### EXERCISE
The line with "Select Static IP from the dropdown list" and each line following it, up to the final line of the data, should be set down exactly; pictures stay out.

### DATASET CONTENT
*** Block opens ***

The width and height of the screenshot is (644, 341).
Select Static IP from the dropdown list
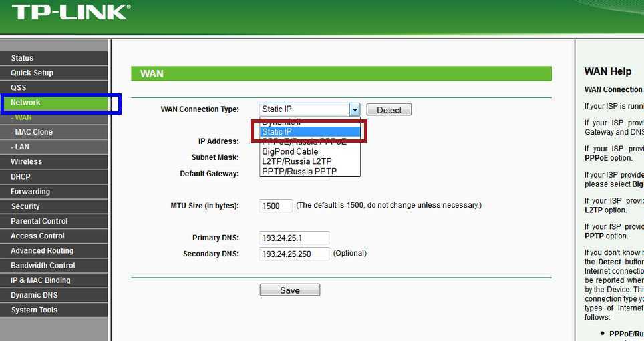click(310, 132)
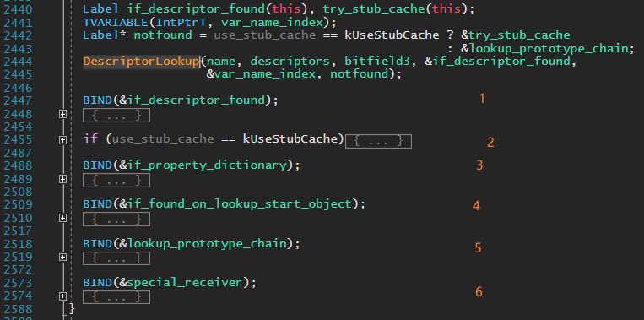Expand the fold below if_found_on_lookup_start_object

tap(62, 218)
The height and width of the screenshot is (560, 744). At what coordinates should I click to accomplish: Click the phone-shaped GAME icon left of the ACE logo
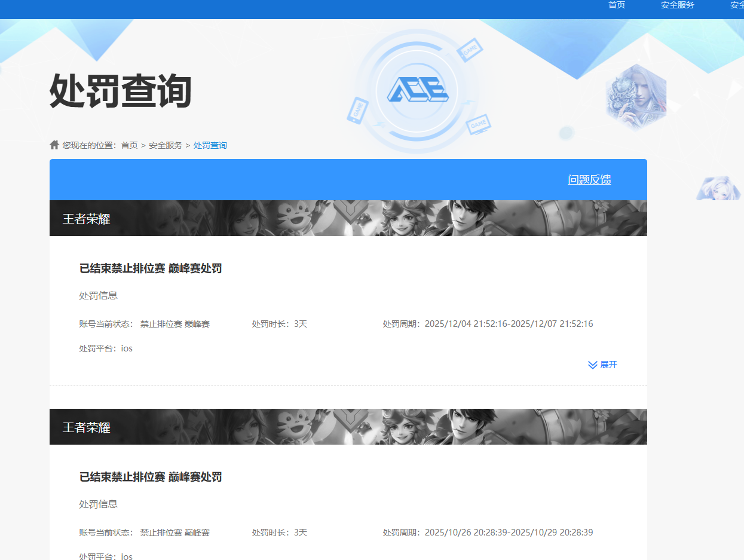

*** Block closes ***

### EXERCISE RESPONSE
Select Static IP from the dropdown list
click(310, 132)
Expand the fold below if_found_on_lookup_start_object

tap(62, 218)
The height and width of the screenshot is (560, 744). At what coordinates should I click to accomplish: Click the phone-shaped GAME icon left of the ACE logo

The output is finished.